## TEXTO PARA LEITURA
John Hayward, dedication to Lives of the III Normans (1613)[1]


Ocupando um lugar central no cânone literário do Ocidente, a obra de
William Shakespeare (1564-1616) guarda um espaço privilegiado para
discussão política, em especial nas peças baseadas nas histórias da
Inglaterra e de Roma. Isso ocorre porque a era elisabetana-jaimesca, na
qual Shakespeare viveu, foi um período efervescente, de grandes
transformações políticas e sociais, em que o teatro, além de ser a grande
indústria cultural, assume um caráter didático, ao deslindar as formas como
o poder é disputado em uma sociedade, aproveitando-se tanto da curiosidade
dos espectadores com relação ao passado do país quanto da identificação do
público com o ideário político romano, contribuindo dessa forma para a
construção da identidade nacional.

Este texto pretende discutir brevemente a presença da voz popular e
suas implicações para a compreensão da dramaturgia shakespeariana em três
peças: Henrique VI, parte 2 (1591), Júlio Cesar (1599) e Coriolano (1608).
Nestas peças, como em outras escritas pelo autor, a luta pelo poder tem
papel preponderante na trama e determina a conduta das personagens, tanto
principais quanto coadjuvantes. A progressão cronológica não é acidental: a
partir dela, é possível perceber uma sutil mudança na visão shakespeariana
sobre as ações de governo e a participação popular na construção do
discurso do poder ao longo da obra do autor.

Shakespeare e a História

É sabido que Shakespeare tornou-se um grande dramaturgo graças também
à sua capacidade de adaptar, de encontrar nas fontes que tinha à
disposição, histórias que fossem capazes de chegar ao palco e agradar ao
público diversificado para o qual estavam voltadas. As crônicas de Edward
Hall (1498-1547) e Raphael Holinshed (1529 - 1580), foram fontes para os
dramas que reconstruíram a história inglesa, especialmente os períodos das
Guerras das Rosas (1455-1485) e da Guerra dos Cem Anos (1337-1453)

Os dramas históricos ingleses foram escritos por Shakespeare sob a
forma de duas tetralogias. A primeira tetralogia, que contém as peças
Henrique VI, partes 1(1592), 2 e 3(1591) e Ricardo III(1593), trata de
assuntos mais recentes, do ponto de vista cronológico. Shakespeare escreveu
as tetralogias na ordem inversa dos acontecimentos, ou seja: a primeira
tetralogia envolve assuntos que, historicamente, ocorreram depois daqueles
tratados na segunda tetralogia. Não é possível afirmar que houvesse um
propósito específico do autor ao agir assim. Dessa forma, a primeira
tetralogia focaliza o confuso reinado de Henrique VI, filho de Henrique V,
que herda o trono precocemente (aos nove meses de idade) em função da morte
repentina de seu pai. Henrique VI herda as coroas da Inglaterra e da
França, já que havia um pacto firmado entre seu pai e o rei da França, o
qual estabelecia que, após a morte do rei francês, o monarca inglês
assumiria o trono da França. A segunda tetralogia, conhecida como "A
Henriada", contém as peças Ricardo II (1596), Henrique IV partes 1 (1597) e
2 (1598) e Henrique V (1599) e delineia a trajetória que leva Henrique V ao
trono e aos vários triunfos militares, a partir da tomada/usurpação do
trono por seu pai, Henrique IV.

## TAREFAS A REALIZAR
1 - Segundo o texto sobre Shakespeare e a política, com que idade Henrique VI herdou o trono?
2 - Prossiga o texto sobre Shakespeare e a política, começando logo após a última frase apresentada.

## DADOS ARMAZENADOS
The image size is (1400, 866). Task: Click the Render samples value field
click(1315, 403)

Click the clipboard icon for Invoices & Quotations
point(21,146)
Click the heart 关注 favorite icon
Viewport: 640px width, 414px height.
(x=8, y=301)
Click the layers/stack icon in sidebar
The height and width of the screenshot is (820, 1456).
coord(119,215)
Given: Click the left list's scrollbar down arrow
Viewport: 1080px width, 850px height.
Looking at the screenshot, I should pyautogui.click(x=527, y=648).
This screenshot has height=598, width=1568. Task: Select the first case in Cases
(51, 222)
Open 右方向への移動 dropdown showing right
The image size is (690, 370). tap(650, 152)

## RESPOSTAS FINAIS
1 - Aos nove meses de idade.

2 -
É possível que a primeira peça escrita por Shakespeare a ser encenada
tenha sido um drama histórico. Ao menos, a primeira referência conhecida
sobre seu trabalho nos palcos londrinos vem de um drama histórico: a
célebre menção de Robert Greene, datada de 1592, a um dramaturgo que se
considerava "the onely Shake-scene in a countrie" (HELIODORA, 2001, p.12) e
que teria um "Tygers heart wrapt in a Players hide" - alusão óbvia à fala
do Duque de York contra a rainha Margaret, em Henrique VI, parte III,
quando o Duque, feito prisioneiro e humilhado pela rainha, diz que ela tem
um "tiger's heart wrapp'd in a woman's hide"[2] (I. iv.137).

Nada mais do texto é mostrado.